A first step towards remote-sensing based agricultural production assessment is crop type mapping for crop planted area estimation. Accurate crop-type identification from satellite imagery remains challenging in large, heterogeneous agricultural regions characterized by diverse crop types and variable field sizes [3]. It requires high-quality satellite data, representative ground-truth samples for training, probabilistically selected validation datasets, and high-performance computing infrastructure for large-scale processing. Very often, crop area is estimated from a map using the pixel-counting estimator: multiplying pixel area by the total number of pixels belonging to a class of interest. Although widely used, this estimator is intrinsically biased because it integrates classifier omission, commission, and edge pixel errors [4] [5]. In contrast, sample-based estimators of area rely on a probabilistic reference data sample, where a map can be used for stratification to estimate area and corresponding uncertainties [6]. Recent studies have demonstrated the benefits of integrating these approaches to generate consistent crop area estimates at the national scale, for soybean in the United States [3], Argentina [7], and South America [8]; wheat in Pakistan [9]; and sunflower in Ukraine [10]. This integration not only enhances the reliability of agricultural statistics but also supports timely decision-making for food security and disaster response. However, obtaining high-quality field-based observations remains a major challenge, as ground surveys are often costly, time-consuming, and, in some cases, infeasible due to armed conflicts, government restrictions, or logistical issues. When ground visits are prevented or too expensive, remote-sensing imagery interpretation is a viable alternative for reference data collection. This approach has been successfully applied in conflict contexts in Ukraine [10] [11]; Ethiopia (Tigray region) [12]; Sudan [13]; and Syria [14] but also in large-scale institutional surveys such as the Land Use and Coverage Area Frame Survey where 200,000 sample units were annotated with remote sensing imagery interpretation in the 2022 edition [15].

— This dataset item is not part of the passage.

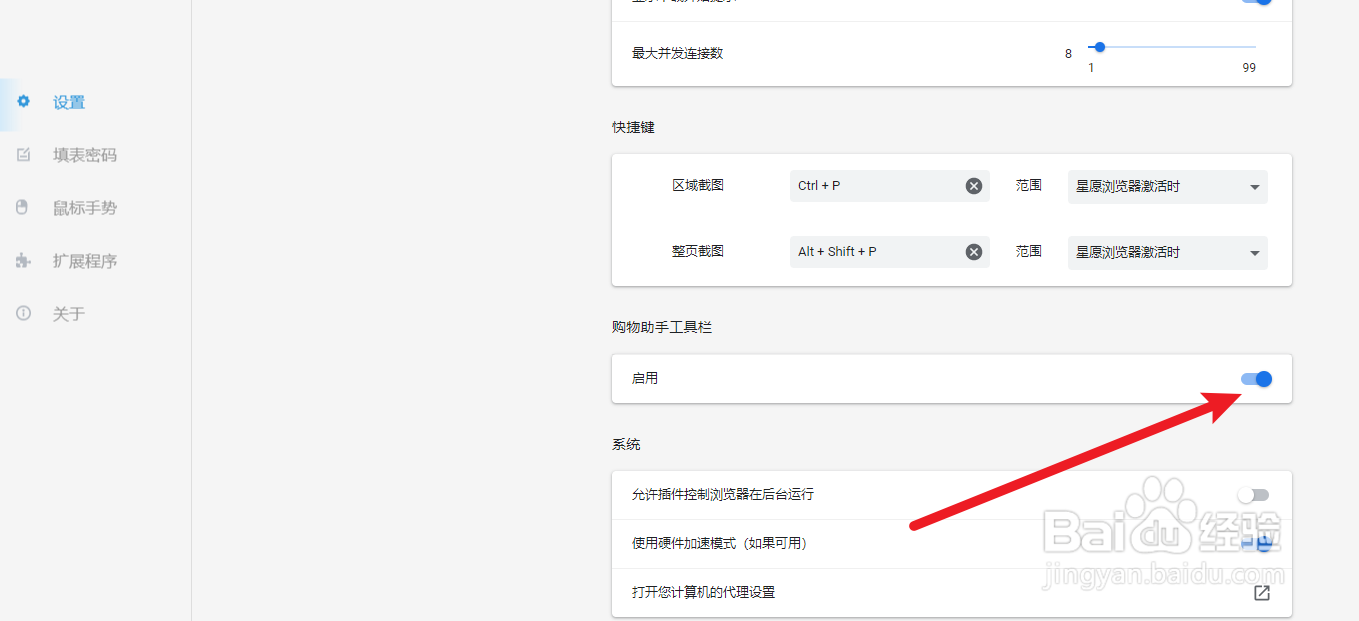Select the 设置 gear icon in sidebar
The image size is (1359, 621).
point(22,102)
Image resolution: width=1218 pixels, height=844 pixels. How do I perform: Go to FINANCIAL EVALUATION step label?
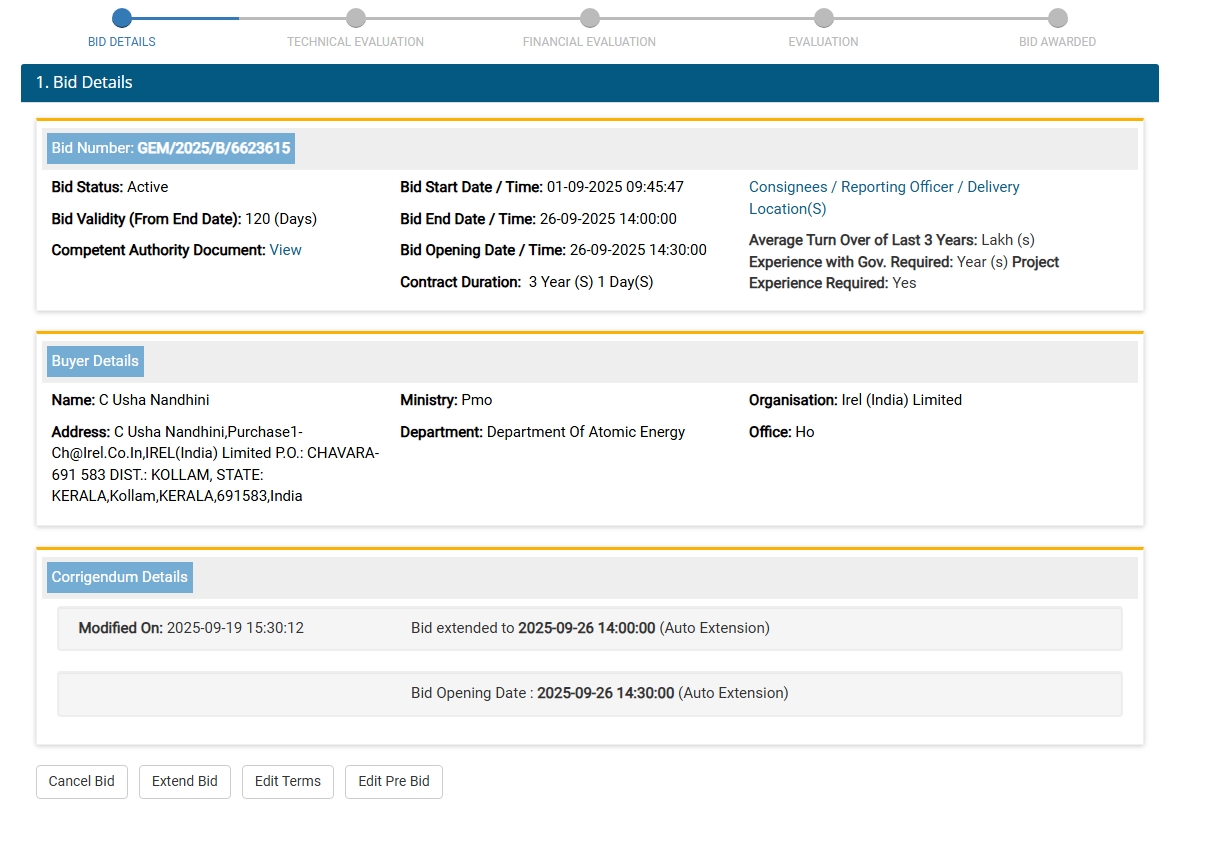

The primary objective of this chapter is to demonstrate an end-to-end, remote sensing-only framework for sample-based crop planted area estimation, without field visits. Based on work from [17], this chapter focuses on the use case of sunflower planted area estimation in Ukraine in 2023. This use case is particularly relevant under several aspects: (i) Monitoring sunflower is critical for markets and policy: Ukraine is one of the largest global producers of sunflower, a highly profitable cash crop; (ii) Sunflower production has a significant impact on soil degradations due to violations of crop rotation policies; (iii) Between March 3rd, 2022 and August 18th, 2025 martial Law №2115-IX suspended mandatory reporting for agricultural holdings (85% of producers) and interrupted surveys of small holder farmers (15% of producers) in Government-controlled territories. Meanwhile, in Russian-held territories, no more agricultural statistics were published from the onset of the full-scale war in February 2022. With the war preventing ground access, remote sensing offered a viable alternative for tracking sunflower planted area to complement official statistics in Ukraine-controlled regions and to compensate for the absence of data in Russian-held regions.
23.2 Data
23.2.1 Remote Sensing datasets
In this study, we utilized the C-band Sentinel-1 (S1) data in Interferometric Wave (IW) mode in VV and VH mode which have a temporal revisit of 12 days. The dataset selected was Ground Range Detected (S1_GRD) Level 1, pre-processed in Google Earth Engine (GEE) using the S1 toolbox [18]. The σ◦ values were converted to decibels (dB) via log scaling (10*log10σ◦). We also utilized Sentinel-2 (S2) harmonized surface reflectance products available on GEE (COPERNICUS/S2_SR_HARMONIZED). The Level-2 S2 dataset was pre-processed for atmospheric correction, and the scenes with cloud cover of >30% were filtered out using the image property of “CLOUDY_PIXEL_PER-CENTAGE” to avoid any potential cloud contamination.
23.2.2 Cropland mask
The European Space Agency (ESA) WorldCover 10 m 2020 product available on GEE (“ESA/WorldCover/v100”) was utilized for masking non-cropland region [19]. This land cover map provides a global land cover map for 2020 at 10-m resolution based on Sentinel-1 and Sentinel-2 data. The WorldCover product comes with 11 land cover classes with “Cropland” class (ID = 40) used for masking non-cropland areas.
23.3 Methods
When no ground-reference data can be collected, the first step towards crop mapping and crop planted area estimation is identifying biophysical or phenological traits that distinguish the target crop (here sunflower) from other crop types, and how those specific traits translate into remote-sensing interpretable signals. Once crop-specific signals are well understood, the base knowledge for generating a stratifier for area estimation is available, and the target crop can be classified. After classification, the map is used within the stratified random sampling design,and sample units are annotated with remote sensing imagery, recognizing the crop-specific signals. Unbiased estimators of area can finally be applied to derive areas and uncertainties. This conceptual workflow was applied to the sunflower area estimation use case in Ukraine. The overall methodological approach is shown in Figure 23.1 and is composed of three modules:(i) Understanding sunflower phenology and recognizing sunflower on Sentinel-1/2 imagery; (ii) Random forest classification model for sunflower mapping; (iii) Stratified random sampling following best recommended practices in [20], sample unit annotation, area, and uncertainty estimation.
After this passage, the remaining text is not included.